This isn’t really a question about Julia so maybe this should be tagged as Offtopic, but I’m working with a data set that has several series of data that all closely follow a log normal distribution, but not quite. The plot below shows three of these series: the dots are a plot of an empirical CDF of each series (Distributions.ecdf
) while the lines are the plotted CDFs from fitted log normal distributions (Distributions.fit(LogNormal, x)
).
When sampling from the fitted distributions, the mean/median values of the samples are consistently greater than they should be because of the consistent error in the fit (as seen above).
My questions are:

Is it better/easier to attempt to transform the data so that they better fit the distribution, or is it better to try to tweak the cumulative distribution function so that it fits the data?

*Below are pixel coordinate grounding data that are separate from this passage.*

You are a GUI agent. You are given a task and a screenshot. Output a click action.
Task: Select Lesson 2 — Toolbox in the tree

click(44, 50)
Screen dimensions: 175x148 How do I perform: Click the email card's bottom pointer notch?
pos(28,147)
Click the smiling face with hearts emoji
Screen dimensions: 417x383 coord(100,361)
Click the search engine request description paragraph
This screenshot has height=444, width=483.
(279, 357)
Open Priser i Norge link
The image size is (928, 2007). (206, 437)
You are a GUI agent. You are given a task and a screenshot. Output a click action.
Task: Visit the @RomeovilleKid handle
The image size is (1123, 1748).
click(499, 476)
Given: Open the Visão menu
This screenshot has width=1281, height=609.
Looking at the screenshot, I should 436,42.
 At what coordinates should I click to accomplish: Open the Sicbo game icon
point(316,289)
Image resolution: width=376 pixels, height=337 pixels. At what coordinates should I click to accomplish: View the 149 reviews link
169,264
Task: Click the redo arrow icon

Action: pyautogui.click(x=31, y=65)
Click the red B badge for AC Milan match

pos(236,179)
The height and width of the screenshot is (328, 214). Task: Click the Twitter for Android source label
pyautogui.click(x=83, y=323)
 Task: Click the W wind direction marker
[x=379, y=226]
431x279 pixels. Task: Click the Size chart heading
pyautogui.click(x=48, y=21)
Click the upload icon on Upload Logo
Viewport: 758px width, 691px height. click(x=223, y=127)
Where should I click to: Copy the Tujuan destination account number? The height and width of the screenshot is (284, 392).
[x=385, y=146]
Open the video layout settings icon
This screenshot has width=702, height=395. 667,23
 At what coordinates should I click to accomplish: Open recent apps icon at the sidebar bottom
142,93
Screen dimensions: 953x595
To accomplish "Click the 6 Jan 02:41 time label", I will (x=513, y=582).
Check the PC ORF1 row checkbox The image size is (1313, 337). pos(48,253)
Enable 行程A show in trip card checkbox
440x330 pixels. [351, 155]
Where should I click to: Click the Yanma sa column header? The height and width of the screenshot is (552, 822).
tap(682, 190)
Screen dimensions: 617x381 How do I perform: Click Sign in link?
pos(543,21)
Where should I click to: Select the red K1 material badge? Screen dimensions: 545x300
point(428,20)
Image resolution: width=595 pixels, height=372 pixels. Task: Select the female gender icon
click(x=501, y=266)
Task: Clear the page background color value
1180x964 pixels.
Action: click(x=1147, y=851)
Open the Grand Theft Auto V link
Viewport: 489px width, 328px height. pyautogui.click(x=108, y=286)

If implementing a custom distribution is the recommended approach, can anyone provide some guidance as to how I would go about tweaking the log normal CDF? I’m at the boundaries of my stats/math knowledge here and I don’t know where to start really. I have more series than the 3 shown above and the error in the fit looks the same for all of them  the slope of the curve needs to be a bit flatter at lower values and then there is a point at which the slope of the tails needs to be steeper.
The reason that I want to do this is that I have additional series of similar data that don’t have nearly as many observations so I’d like to be able to run simulations/make predictions about those data sets knowing that they will follow this same shape as more observations become available (basically, I need to be able to predict what the future observations might look like).